Arts and Crafts
The Jakarta Post -- WEEKENDER | Thu, 01/29/2009 8:40 PM |
Shame on you if you thought Singapore was only about shopping and food. Great museums – History! Art! Toys! – abound if you want to give the tired and tested retail and dining haunts a rest. Chan Hse May reports.
National Museum of Singapore (www.nationalmuseum.sg)
What: The oldest museum in Singapore reopened in December 2006 to much fanfare after a three-and-a-half year, S$132 million renovation. On top of an impressive façade, the 120-year-old stalwart on the arts scene now boasts two main galleries as well as its Gallery Theatre and Public Sculpture Garden. Get up to scratch with Singapore’s beginnings and its transformation to a modern city at the Singapore History Gallery.
Meanwhile, the Singapore Living Galleries offer a walk down memory lane from four all-important perspectives of Singapore life – food, fashion, film and photography – showcased through related artifacts and sound installations.
Where: 93 Stamford Road
Why you should go: The artifacts and exhibits should be reason enough, but if you need further prodding, the museum is also home to the swanky Novus restaurant which features a café, bar and outdoor dining in the museum’s lovely courtyard.

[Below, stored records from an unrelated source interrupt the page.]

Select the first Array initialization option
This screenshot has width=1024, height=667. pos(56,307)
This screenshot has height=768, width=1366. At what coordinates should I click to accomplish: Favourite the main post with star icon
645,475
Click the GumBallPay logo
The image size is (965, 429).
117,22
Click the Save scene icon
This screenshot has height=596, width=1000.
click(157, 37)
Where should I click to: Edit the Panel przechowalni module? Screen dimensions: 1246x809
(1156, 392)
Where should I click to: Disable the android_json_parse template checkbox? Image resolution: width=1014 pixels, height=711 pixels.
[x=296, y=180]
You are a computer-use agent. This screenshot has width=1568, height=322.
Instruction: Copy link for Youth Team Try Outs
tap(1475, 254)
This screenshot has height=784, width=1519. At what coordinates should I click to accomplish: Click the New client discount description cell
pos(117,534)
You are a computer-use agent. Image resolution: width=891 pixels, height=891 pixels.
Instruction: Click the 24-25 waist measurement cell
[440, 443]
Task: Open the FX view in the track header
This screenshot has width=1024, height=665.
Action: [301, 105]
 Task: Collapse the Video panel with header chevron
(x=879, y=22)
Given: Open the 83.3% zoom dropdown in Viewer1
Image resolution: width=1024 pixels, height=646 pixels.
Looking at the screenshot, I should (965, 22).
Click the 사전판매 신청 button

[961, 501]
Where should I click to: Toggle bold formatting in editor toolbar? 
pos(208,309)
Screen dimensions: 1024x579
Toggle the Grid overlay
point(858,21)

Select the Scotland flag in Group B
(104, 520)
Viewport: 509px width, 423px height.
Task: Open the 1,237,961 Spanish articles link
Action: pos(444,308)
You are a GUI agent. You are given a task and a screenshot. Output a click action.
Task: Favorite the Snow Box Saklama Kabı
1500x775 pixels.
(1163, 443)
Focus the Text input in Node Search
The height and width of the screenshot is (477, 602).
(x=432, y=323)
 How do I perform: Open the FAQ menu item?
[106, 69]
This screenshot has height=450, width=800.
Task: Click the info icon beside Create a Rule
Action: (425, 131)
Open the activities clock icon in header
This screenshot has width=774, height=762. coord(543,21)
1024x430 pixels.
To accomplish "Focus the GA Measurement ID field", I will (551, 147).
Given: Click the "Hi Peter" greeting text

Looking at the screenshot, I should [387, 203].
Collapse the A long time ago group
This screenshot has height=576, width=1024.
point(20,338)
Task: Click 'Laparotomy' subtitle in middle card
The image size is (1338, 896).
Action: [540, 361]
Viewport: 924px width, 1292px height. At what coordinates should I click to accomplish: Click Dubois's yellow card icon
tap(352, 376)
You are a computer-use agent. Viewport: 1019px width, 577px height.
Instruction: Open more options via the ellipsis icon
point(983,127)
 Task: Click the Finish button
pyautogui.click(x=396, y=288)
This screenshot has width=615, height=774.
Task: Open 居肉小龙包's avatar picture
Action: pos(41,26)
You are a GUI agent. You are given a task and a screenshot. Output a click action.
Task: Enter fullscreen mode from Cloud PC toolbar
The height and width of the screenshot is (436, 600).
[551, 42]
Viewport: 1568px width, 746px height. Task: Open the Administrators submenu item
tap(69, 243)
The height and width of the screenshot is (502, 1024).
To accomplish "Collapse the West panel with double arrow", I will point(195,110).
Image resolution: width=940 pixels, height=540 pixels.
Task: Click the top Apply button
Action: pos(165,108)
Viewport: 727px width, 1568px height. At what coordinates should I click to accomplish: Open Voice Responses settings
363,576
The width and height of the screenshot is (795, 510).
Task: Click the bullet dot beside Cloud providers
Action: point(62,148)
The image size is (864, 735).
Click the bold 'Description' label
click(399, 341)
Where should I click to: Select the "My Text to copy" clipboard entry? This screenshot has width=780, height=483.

Opening hours: Singapore History Gallery: 10 a.m. – 6 p.m. daily; Singapore Living Galleries: 10 a.m. – 9 p.m. daily (free admission from 6 p.m. – 9 p.m.)
Asian Civilisations Museum (www.acm.org.sg)
What: If you ever wondered how Singapore became the melting pot of cultures it is now, this is the best place for a look at the material cultures of early settlers originating from China, Southeast Asia, South Asia and West Asia. The museum, dedicated to pan-Asian history and cultures, is also the first of its kind in the region.
Where: 1 Empress Place
Why you should go: Far from a sleep-inducing history lesson, the museum features state-of-the-art display and interactive technologies spread over three levels in a series of thematic
galleries. The Singapore River gallery, for instance, offers an interesting perspective of early settlers’ lives on the banks of the Singapore River – a vital trading and commercial point during
the colonial era. Among the gallery’s displays are the excavated gems that range from luxurious 14th century Chinese ceramics to the simple implements of the coolies (laborers) who toiled on the river banks.
Opening hours: Mon 1 p.m. –7 p.m.; Tue–Sun 9 a.m. – 7 p.m.
Singapore Art Museum (www.singart.com)
What: Housed in a restored 19th century building that was once (mission school) St Joseph’s Institution, the Singapore Art Museum (SAM) is the best place to view the artworks of pioneer Singaporean artists such as Liu Kang, Georgette Chen and Chen Wen Hsi. SAM now boasts the world’s largest public collection of 20th century Singapore and Southeast Asian artworks, with more than 7,500 pieces.
Where: 71 Bras Basah Road (SAM); 8 Queen Street (8Q sam)
Why you should go: The recently opened new wing, 8Q sam, is pitched at younger audiences and will change your view of museums as stodgy and stuffy places. Impossibly hip and edgy, the new space, just a gander away (approximately 88 steps, actually) from the main SAM building, features contemporary art. Expect to see installation, video, performance and sound art at the four-story, six-gallery space.
Opening hours: Mon–Sun 10 a.m. – 7 p.m.; Fri 10 a.m. – 9 p.m. (free admission on Fri night, 6 p.m. – 9 p.m.)
MINT Museum of Toys (www.emint.com)
What: One for the young and the young at heart, the MINT (Moment of Imagination and Nostalgia with Toys) Museum is the world’s first purpose-built museum for toys. Valued at more than S$5 million, the museum’s unique collection is the largest in Southeast Asia outside Japan, and boasts more than 50,000 pieces of vintage toys. MINT’s five-story building is a marvel in itself, its striking design having won international awards including The Chicago Athenaeum: Museum of Architecture and Design “International Architecture Awards” 2007.
Where: 26 Seah Street
Why you should go: Unless you’re a right grouch, this is one museum that’s bound to leave you feeling all warm and fuzzy inside. While more than half of the collection originates from Singapore, there are also toys and memorabilia from more than 25 countries. Tintin collectables, Disney toys, Batman, Popeye the Sailor, pre-war Japanese toys and more enjoy pride of place here. Even more amazing – all the knick knacks make up the painstaking lifetime collection of one toy-crazy 57-year-old Singaporean, Mr. Chang Yang Fa.